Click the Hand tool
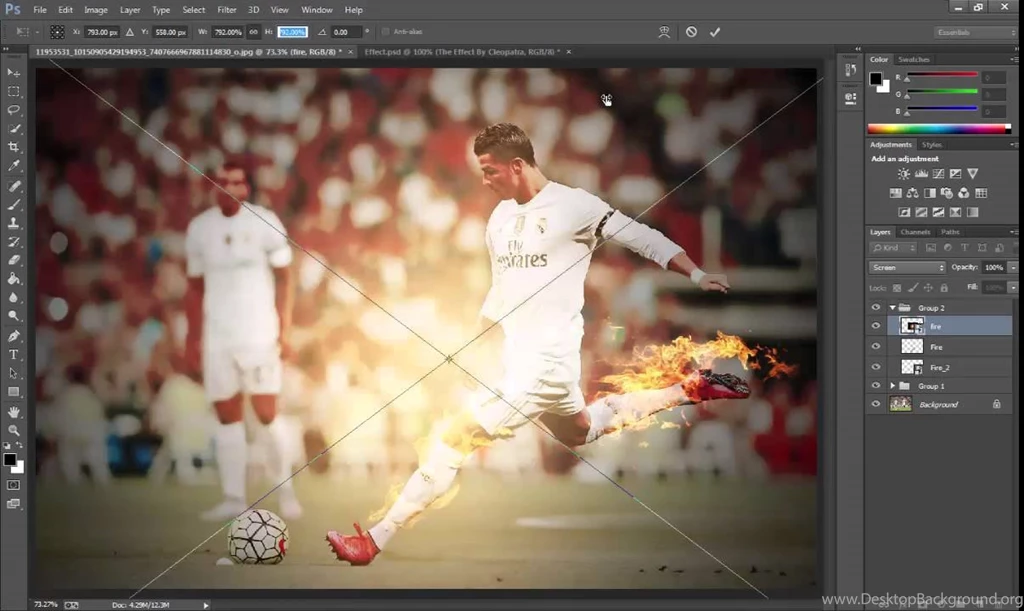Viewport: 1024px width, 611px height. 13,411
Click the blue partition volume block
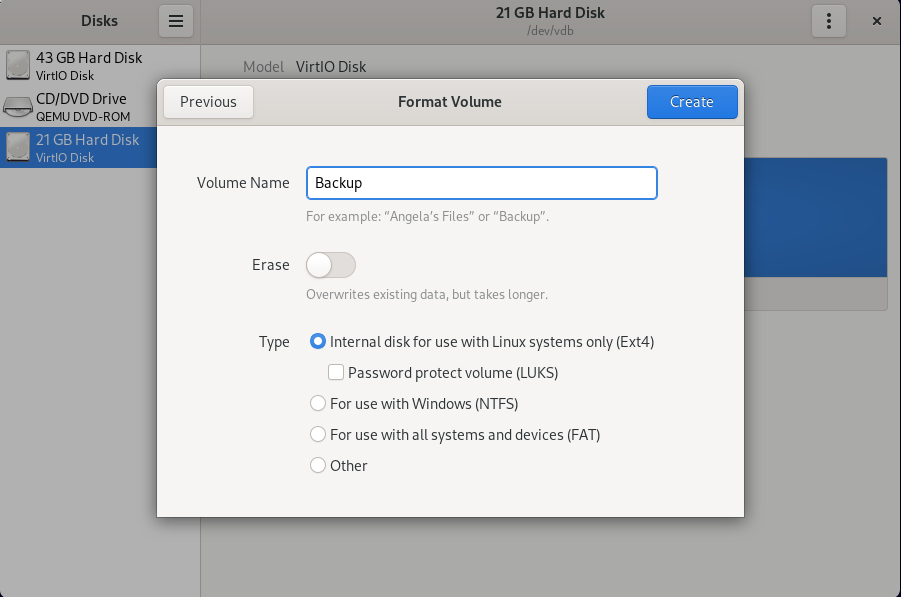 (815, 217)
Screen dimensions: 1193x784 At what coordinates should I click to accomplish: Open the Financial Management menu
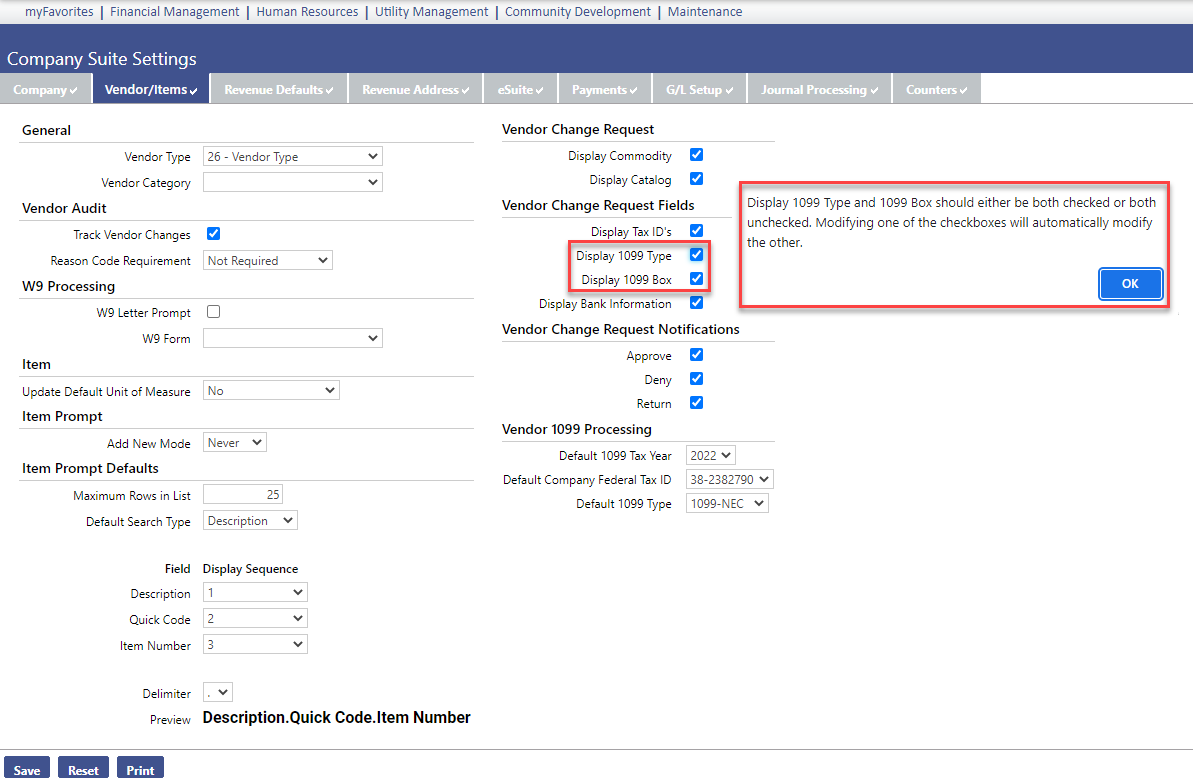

++++++++

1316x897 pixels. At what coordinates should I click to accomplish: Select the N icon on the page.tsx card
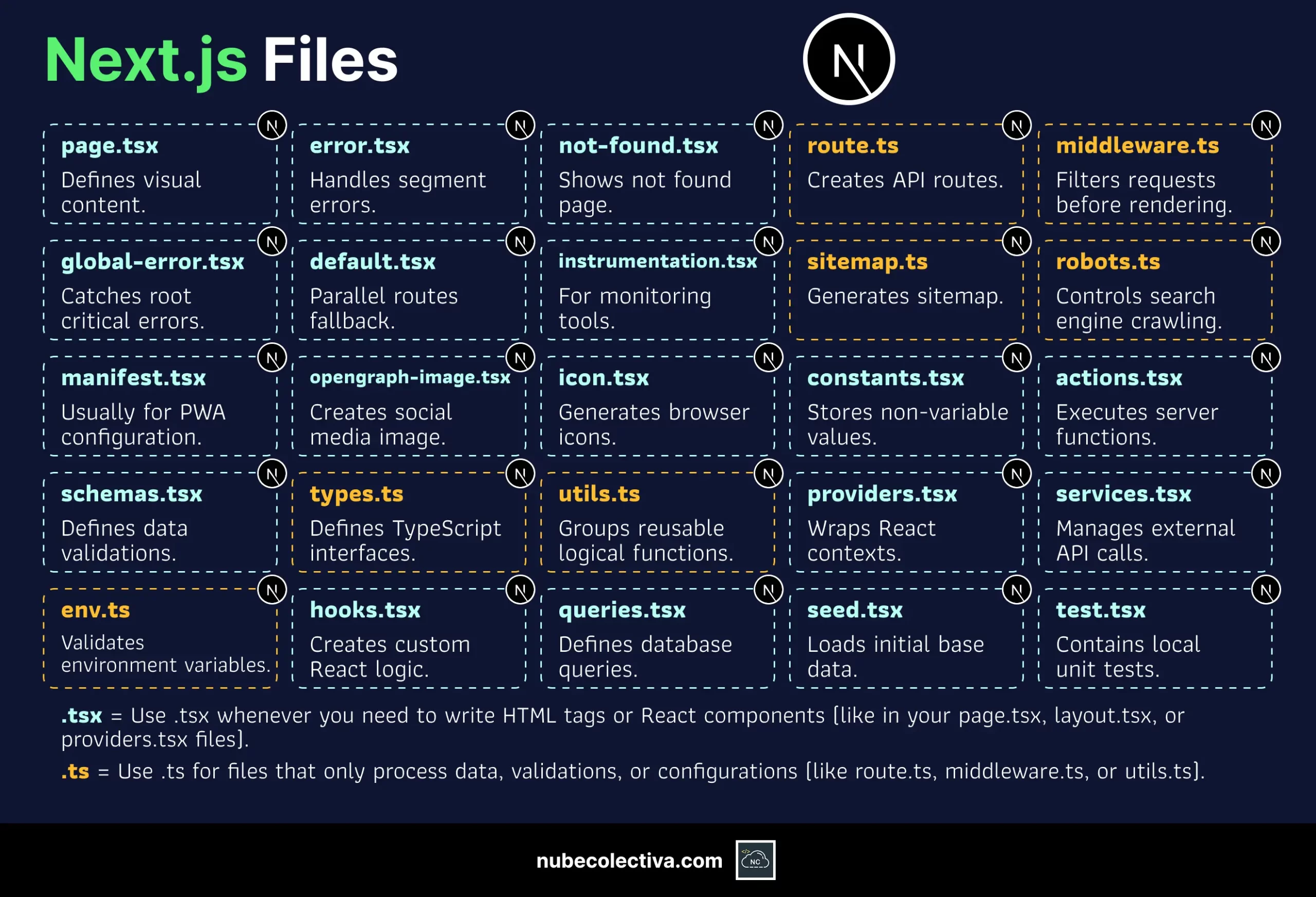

++++++++

Identify each line in the records that contains the word "coordinates", and copy those lines. Matching is case-sensitive.

◆ **SOLUTION TO THE EXERCISE**
Screen dimensions: 1193x784 At what coordinates should I click to accomplish: Open the Financial Management menu
1316x897 pixels. At what coordinates should I click to accomplish: Select the N icon on the page.tsx card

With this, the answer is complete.